Extenuating circumstances were found in respect of Lovemore and he
was sentenced to seventeen years' imprisonment with labour.
However, with regard to the appellant the trial court found that no
extenuating circumstances existed and sentenced him to death.
Ms Shumba,
who appeared for the appellant, was unable to make any meaningful
submissions on behalf of the appellant. In her heads of argument
she averred that the sole purpose of hiring the taxi was to
facilitate the robbery of the said taxi.

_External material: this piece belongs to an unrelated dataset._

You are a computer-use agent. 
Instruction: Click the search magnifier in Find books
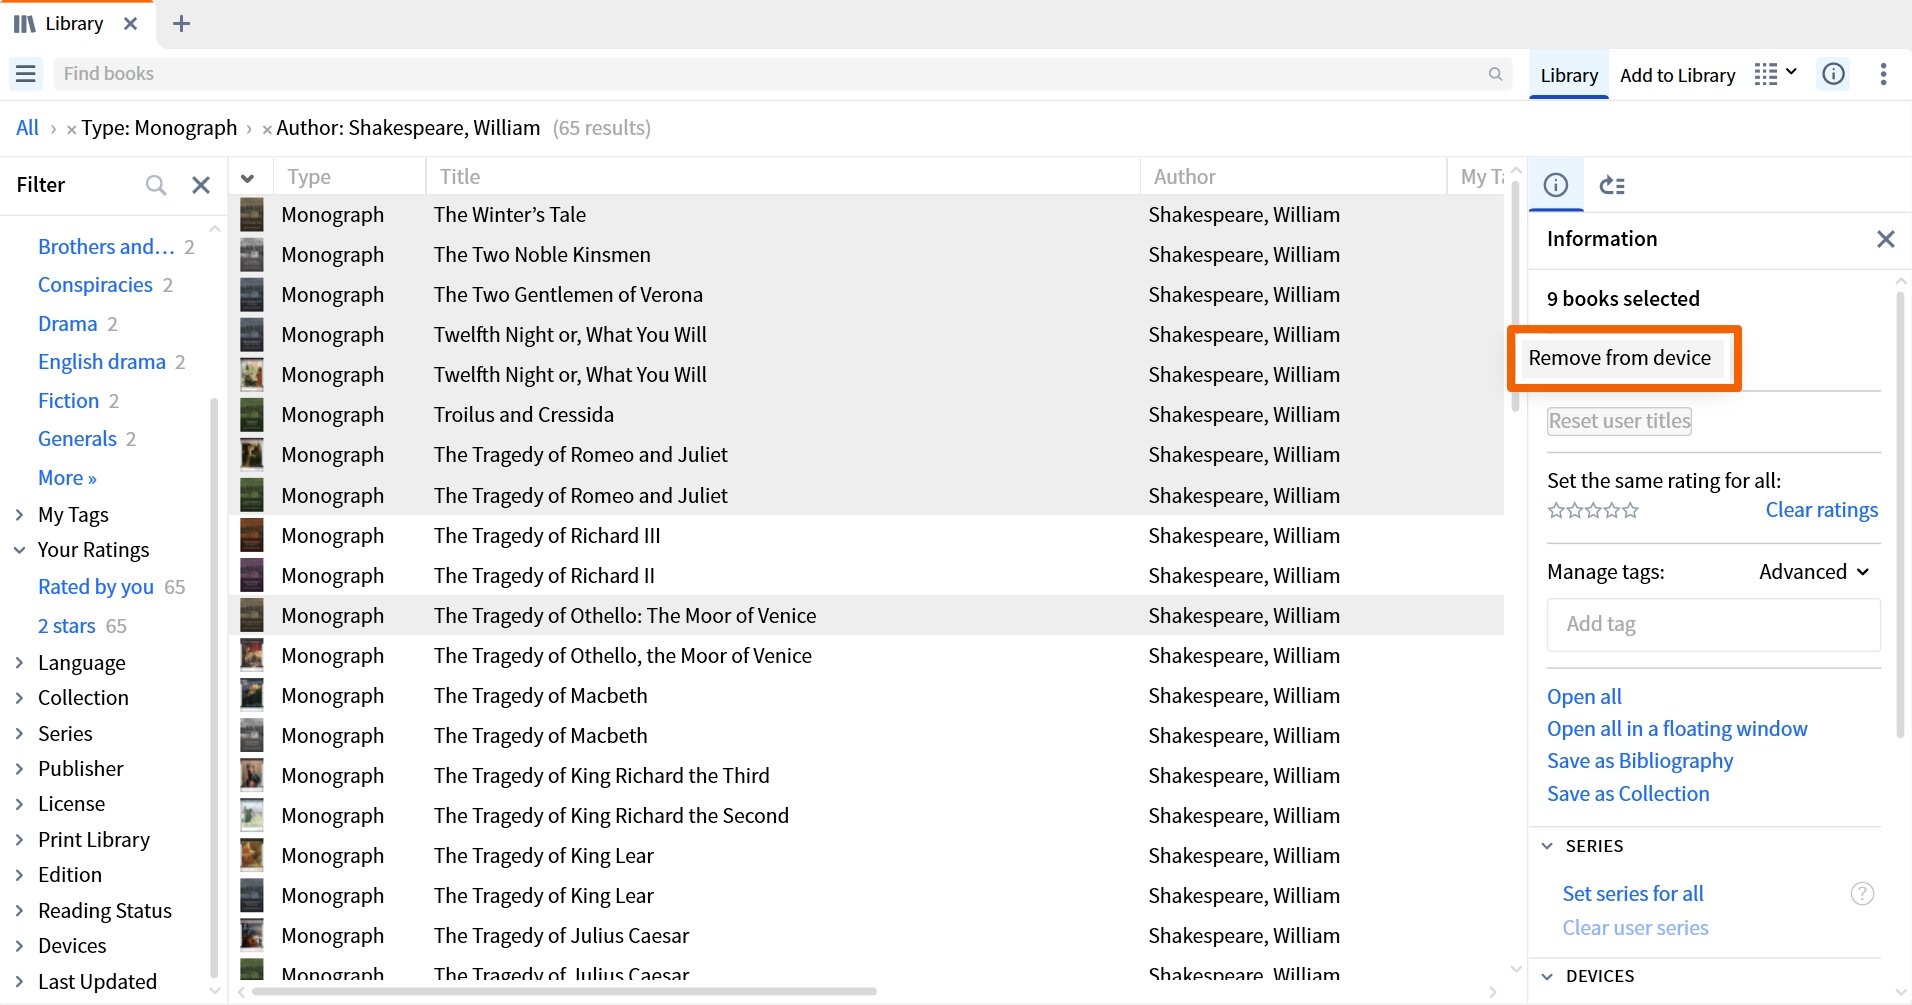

However, the difficulty
in which she found herself was understandable because the evidence
against the appellant was overwhelming.
Firstly,
there was the evidence of a confirmed warned and cautioned statement
and indications made by the appellant. In the warned
and cautioned
statement the appellant said:-
On
the 9th
February, 1999 I went to Karoi with Lovemore Dickson who wanted to
buy a part (for) his T.V. So we did not have enough money.
We
were left with insufficient bus fare to Tengwe. We asked for money
from a certain friend who then advised us to hire a taxi
to our
destination. We got a taxi which took us to Tengwe. On arrival
the taxi driver said he wanted money which we did not have
and said
if we did not give him the money he was going to attack us with his
weapon and cause our arrest. We wanted to run away
and he held me
back intending to stab me with his screwdriver. So that is when we
attacked him, stabbed him and ran away when we
heard some noise from
people who were coming towards us. We then went home.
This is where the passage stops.